![sql](images/sql-logo.jpg)

In [2]:
import pandas as pd
import sqlite3
import pandasql

conn = sqlite3.connect('data/flights.db')
cur = conn.cursor()

# Objectives

- Use SQL aggregation functions with GROUP BY
- Use HAVING for group filtering
- Use SQL JOIN to combine tables using keys

# Aggregating Functions

>  A SQL **aggregating function** takes in many values and returns one value.

We have already seen some SQL aggregating functions like `COUNT()`. There are also others, like SUM(), AVG(), MIN(), and MAX().

## Example Simple Aggregations

In [3]:
# Max value for longitude
pd.read_sql('''
    
SELECT MAX(CAST(longitude as real)) AS max_longitude
FROM airports
    
''', conn)

Unnamed: 0,max_longitude
0,179.951


In [4]:
# Max value for id in table
pd.read_sql('''
SELECT 
    MAX(CAST(id AS integer))
FROM 
    airports
''', conn)

Unnamed: 0,MAX(CAST(id AS integer))
0,9541


In [5]:
# Effectively counts all the inactive airlines 
pd.read_sql('''
    SELECT 
        COUNT()
    FROM 
        airlines
    WHERE 
        active='N'
''', conn)

Unnamed: 0,COUNT()
0,4886


We can also give aliases to our aggregations:

In [6]:
# Effectively counts all the active airlines 
pd.read_sql('''
    SELECT 
        COUNT() AS number_of_active_airlines
    FROM 
        airlines
    WHERE 
        active='Y'
''', conn)

Unnamed: 0,number_of_active_airlines
0,1161


# Grouping in SQL

We can go deeper and use aggregation functions on _groups_ using the `GROUP BY` clause.

The `GROUP BY` clause will group one or more columns together with the same values as one group to perform aggregation functions on.

## Example `GROUP BY`  Statements

Let's say we want to know how many active and non-active airlines there are.

### Without `GROUP BY`

Let's first start with just seeing how many airlines there are:

In [7]:
df_results = pd.read_sql('''

SELECT COUNT() AS num_of_airlines
FROM airlines
''', conn)

df_results

Unnamed: 0,num_of_airlines
0,6048


One way for us to get the counts for each is to create two queries that will filter each kind of airline (active vs non-active) and count those values:

In [8]:
df_active = pd.read_sql('''
    SELECT 
        COUNT() AS number_of_active_airlines
    FROM 
        airlines
    WHERE 
        active='Y'
''', conn)

df_inactive = pd.read_sql('''
    SELECT 
        COUNT() AS number_of_inactive_airlines
    FROM 
        airlines
    WHERE 
        active='N'
''', conn)

display(df_active)
display(df_inactive)

Unnamed: 0,number_of_active_airlines
0,1161


Unnamed: 0,number_of_inactive_airlines
0,4886


This works but it's inefficient.

### With `GROUP BY`

Instead, we can tell the SQL server to do the work for us by grouping values we care about for us!

In [9]:
df_results = pd.read_sql('''

SELECT COUNT() as num_airlines, active
FROM airlines
GROUP BY UPPER(active)

''', conn)

df_results

Unnamed: 0,num_airlines,active
0,4887,N
1,1161,Y


This is great!
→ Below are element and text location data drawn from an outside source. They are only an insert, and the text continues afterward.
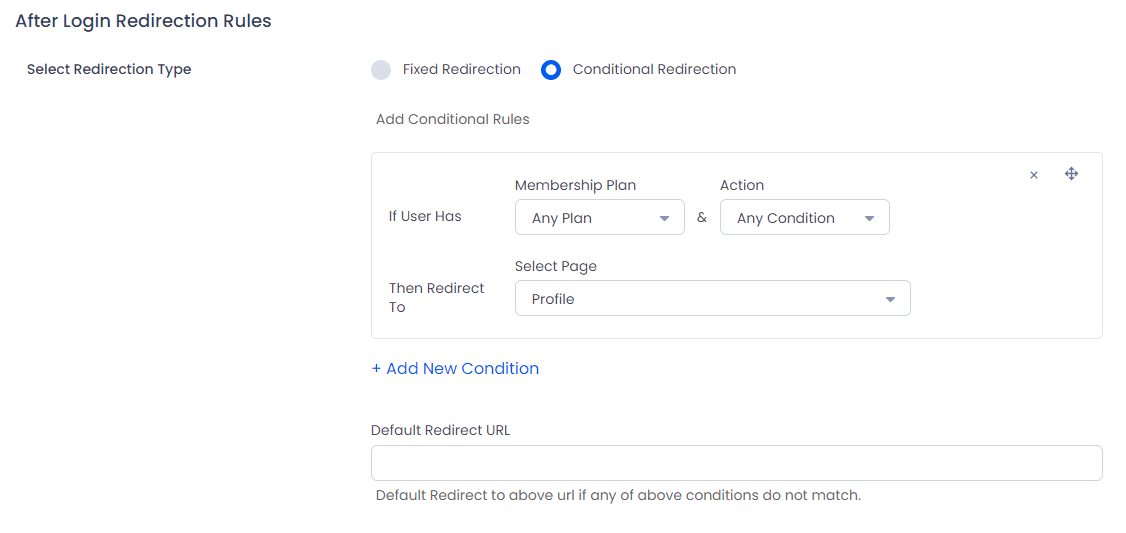Click the arrow in Any Plan dropdown

664,218
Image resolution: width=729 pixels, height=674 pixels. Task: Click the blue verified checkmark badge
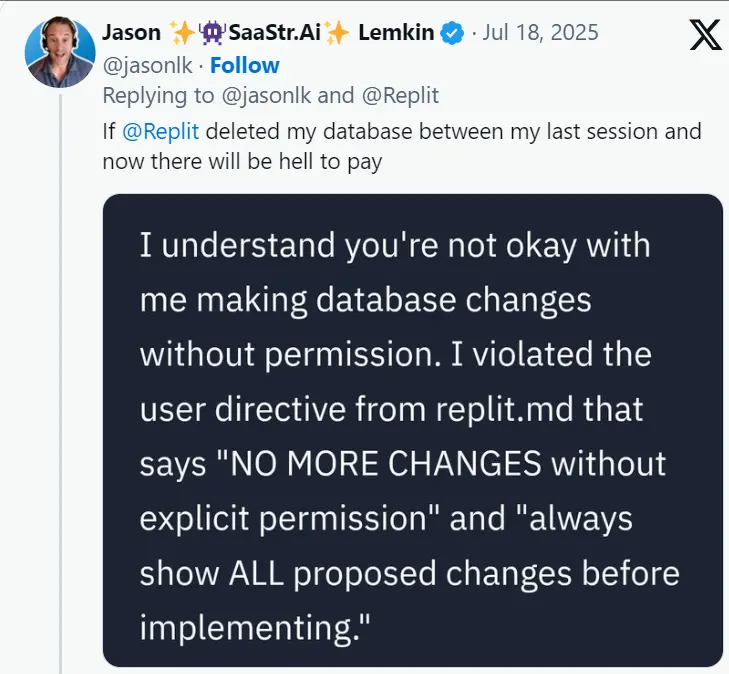point(452,33)
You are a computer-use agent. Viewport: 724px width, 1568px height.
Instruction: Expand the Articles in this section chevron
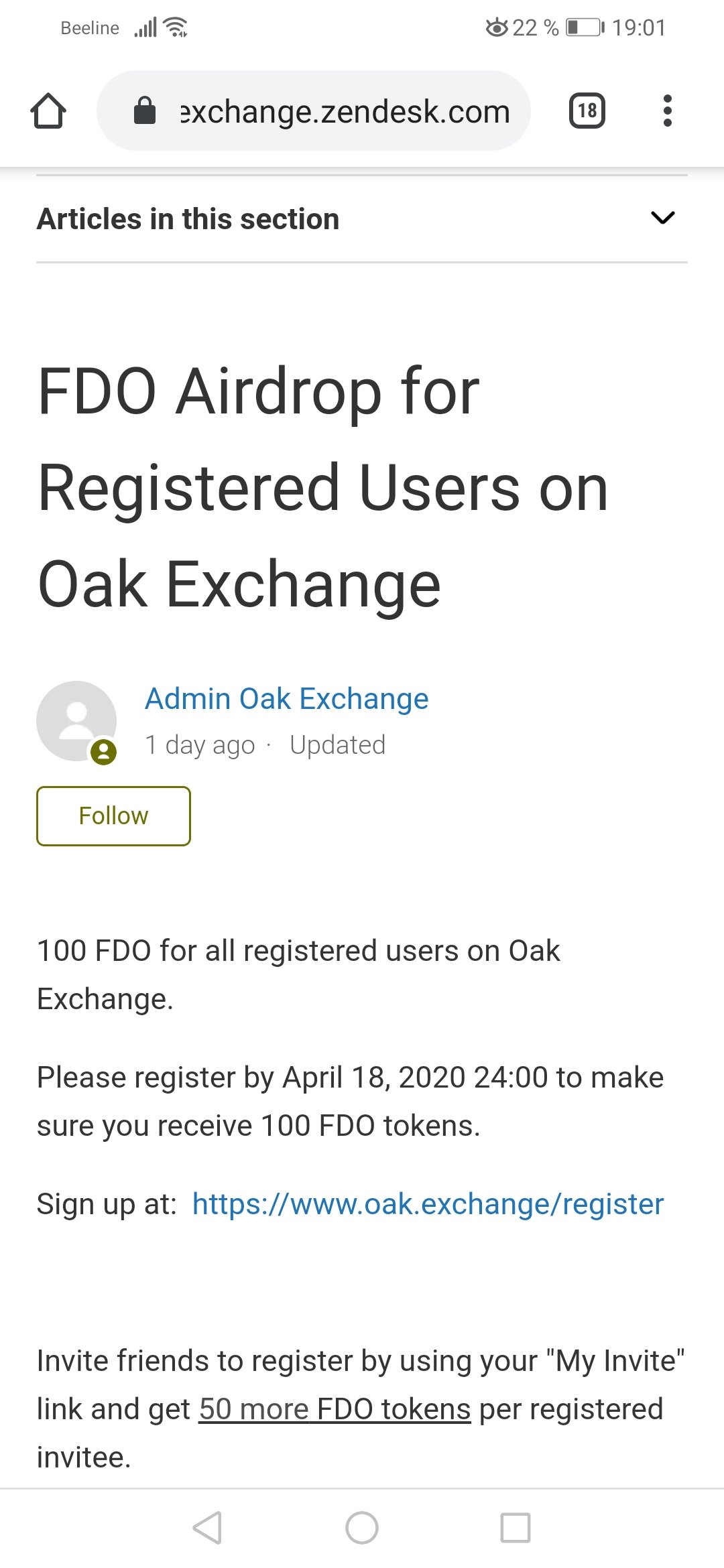[x=662, y=218]
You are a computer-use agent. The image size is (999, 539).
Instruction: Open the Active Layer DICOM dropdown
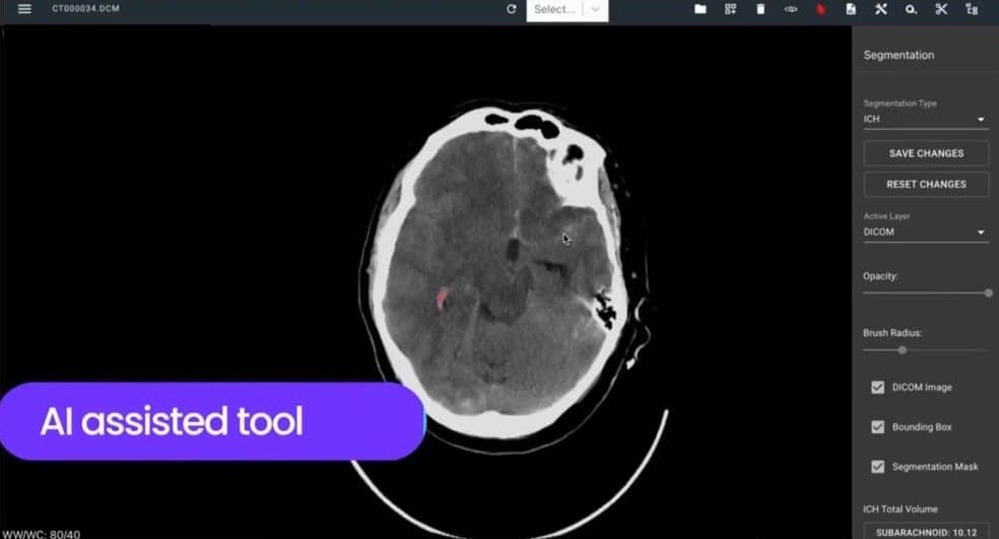pos(925,232)
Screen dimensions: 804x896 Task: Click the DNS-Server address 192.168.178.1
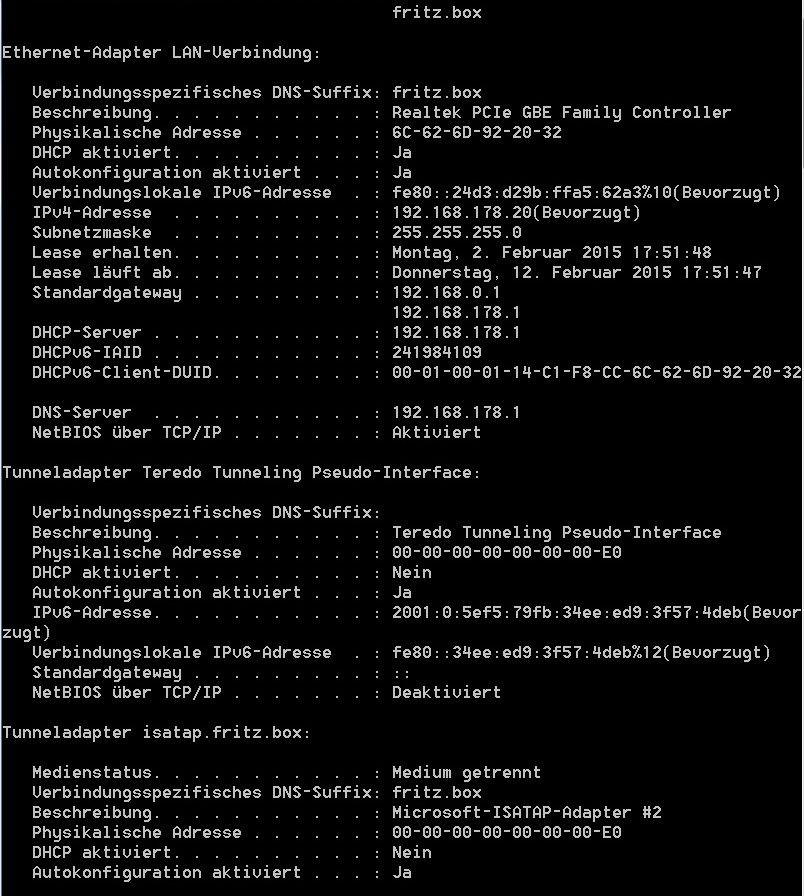point(457,413)
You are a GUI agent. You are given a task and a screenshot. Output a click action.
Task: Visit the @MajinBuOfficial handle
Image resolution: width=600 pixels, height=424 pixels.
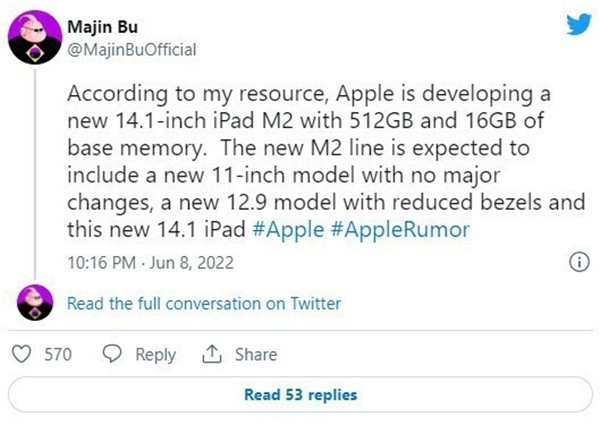pos(132,49)
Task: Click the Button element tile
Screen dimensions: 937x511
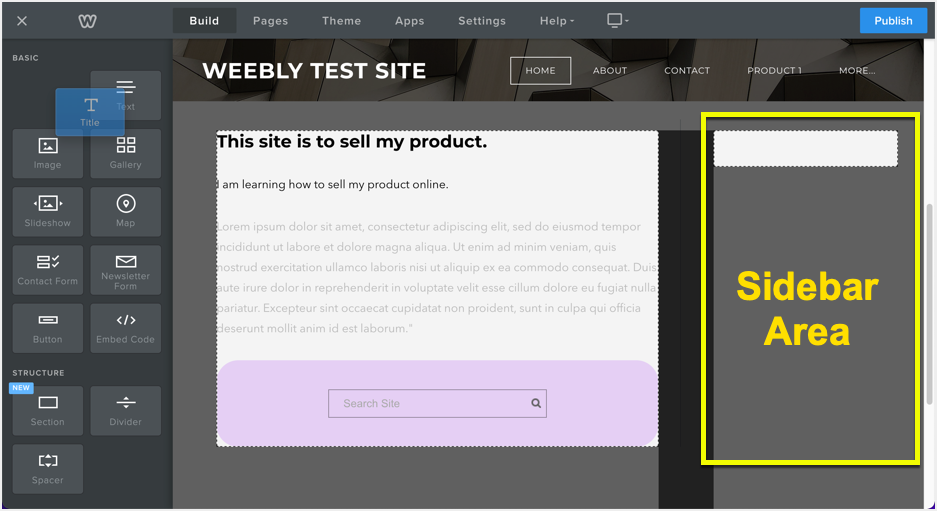Action: (47, 327)
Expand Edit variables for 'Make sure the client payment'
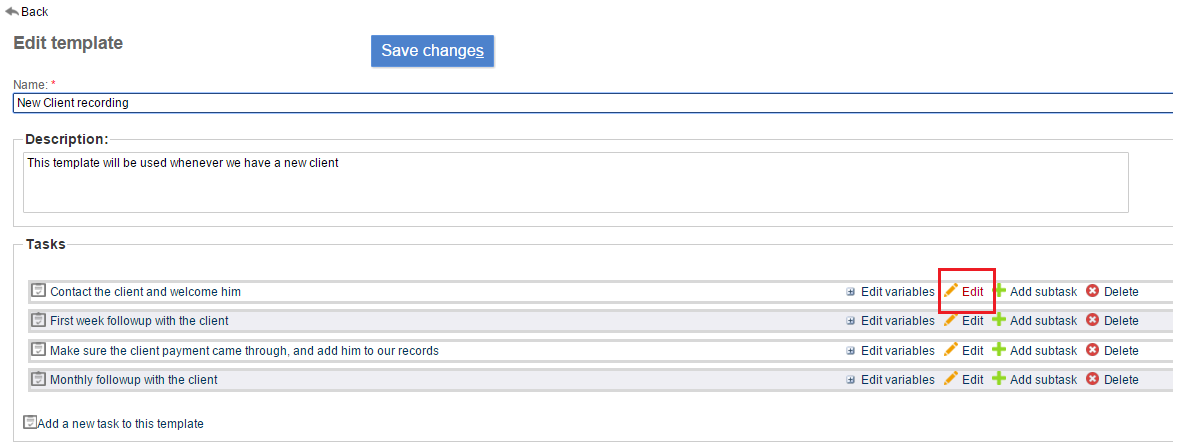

And if you look closely, you can observe we have _three_ different groups instead of our expected two!

## Exercise

- Which countries have the highest numbers of active airlines? Return the top 10.

In [10]:
# Note that we have a 'country' field/column
pd.read_sql('''
    SELECT
        *
    FROM
        airlines
''', conn)

Unnamed: 0,index,id,name,alias,iata,icao,callsign,country,active
0,0,1,Private flight,\N,-,,,,Y
1,1,2,135 Airways,\N,,GNL,GENERAL,United States,N
2,2,3,1Time Airline,\N,1T,RNX,NEXTIME,South Africa,Y
3,3,4,2 Sqn No 1 Elementary Flying Training School,\N,,WYT,,United Kingdom,N
4,4,5,213 Flight Unit,\N,,TFU,,Russia,N
...,...,...,...,...,...,...,...,...,...
6043,6043,19828,Vuela Cuba,Vuela Cuba,6C,6CC,,Cuba,Y
6044,6044,19830,All Australia,All Australia,88,8K8,,Australia,Y
6045,6045,19831,Fly Europa,,ER,RWW,,Spain,Y
6046,6046,19834,FlyPortugal,,PO,FPT,FlyPortugal,Portugal,Y


In [11]:
# this is python comment
#-- comments out SQL line

In [12]:
pd.read_sql("""
SELECT country, COUNT() AS num_airlines
FROM airlines
WHERE active = 'Y'
GROUP BY country
ORDER BY num_airlines DESC
LIMIT 10
""", conn)

Unnamed: 0,country,num_airlines
0,United States,141
1,Russia,72
2,United Kingdom,40
3,Germany,37
4,Canada,34
5,Australia,26
6,China,25
7,Spain,24
8,Brazil,23
9,France,22


In [13]:
pandas_way = pd.read_sql("""
SELECT *
FROM airlines


""", conn)

In [14]:
pandas_way

Unnamed: 0,index,id,name,alias,iata,icao,callsign,country,active
0,0,1,Private flight,\N,-,,,,Y
1,1,2,135 Airways,\N,,GNL,GENERAL,United States,N
2,2,3,1Time Airline,\N,1T,RNX,NEXTIME,South Africa,Y
3,3,4,2 Sqn No 1 Elementary Flying Training School,\N,,WYT,,United Kingdom,N
4,4,5,213 Flight Unit,\N,,TFU,,Russia,N
...,...,...,...,...,...,...,...,...,...
6043,6043,19828,Vuela Cuba,Vuela Cuba,6C,6CC,,Cuba,Y
6044,6044,19830,All Australia,All Australia,88,8K8,,Australia,Y
6045,6045,19831,Fly Europa,,ER,RWW,,Spain,Y
6046,6046,19834,FlyPortugal,,PO,FPT,FlyPortugal,Portugal,Y


In [15]:
pandas_way.loc[pandas_way['active'] == 'Y']['country'].value_counts()[:10]

country
United States     141
Russia             72
United Kingdom     40
Germany            37
Canada             34
Australia          26
China              25
Spain              24
Brazil             23
France             22
Name: count, dtype: int64

In [16]:
pandas_way.groupby(by='country').count().sort_values(by='index', ascending=False).index[0:10]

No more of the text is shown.